Norton had a powerful jab but it was no Pinklon Thomas ramrod....which was one of the few times TW struggled with a key weapon....as far as styles Ken does not have a style to disrupt Tim's rythum but Tim had a style that Norton's people kept him away from and Tim is larger than most of KN's opponents and KN's style cannot retreat well so he has to stand and fight with the slightly bigger more powerful man....IMO TW has the power to put KN out easier than KN can put TW out I like a motivated TW to beat KN by late stoppage or Decision
Would be a war and potential fight of that hypothetical year.
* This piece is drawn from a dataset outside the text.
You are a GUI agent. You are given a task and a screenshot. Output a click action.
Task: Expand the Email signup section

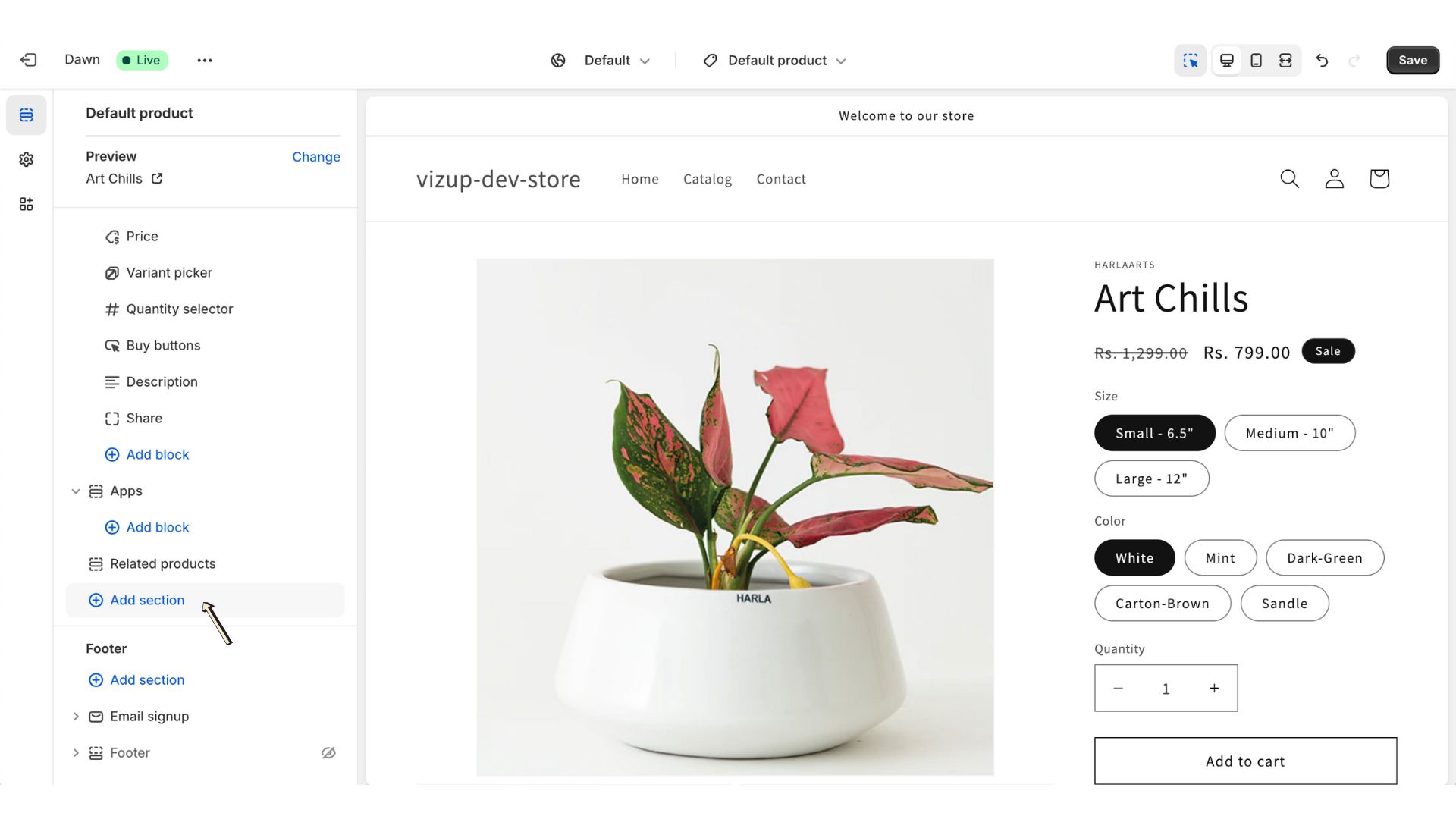[76, 717]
No knockdowns but both men staggered at various times. I go for the school of thought that says Ken's superior workrate and conditioning would see him through by a narrow decision.
Off-topic, but I forgot to add one last note regarding Ken fading post-Ali III (lack of modern nutrition and "juices" aside): he was a dedicated, start athlete from a young age. Baseball, basketball, football, and through high school especially track and field. It definitely took its toll, despite Norton being a late starter to boxing.
Bump. Experienced Norton outhustles Witherspoon for the decision, had more tricks at that point than that version of Witherspoon. Prime for prime, I take Norton also, the reason for this is that, yes Witherspoon could fight in 2 different styles, he could box, but also put the pressure on, he was a better pressure fighter though and if he tried to box Norton, it wouldn’t work, Norton had the better of Ali over 3 fights IMO, who, even that version, could box better than Witherspoon, especially the version Norton beat in the first fight, and if Witherspoon came to fight on the inside, the way he did it was very similar to Norton, but Norton does it better, so whichever way Witherspoon chooses to fight wouldn’t work for him, Norton has better stamina and is stronger. I do think that Witherspoon would be the one on the backfoot since Norton often refused to back up and also is the stronger man than Witherspoon, what Witherspoon did have was lighter feet, but it wouldn’t help him as Ali at 30 had better feet and it didn’t matter.
If it's 15 rounds, I'm taking Norton. Witherspoon was a uber talented fighter, but conditioning would be his one weak area. 12 rounds is much closer.
Witherspoon is one of those relaxed fighter like Roberto Duran. Those guys could always fight "fat" and not gas.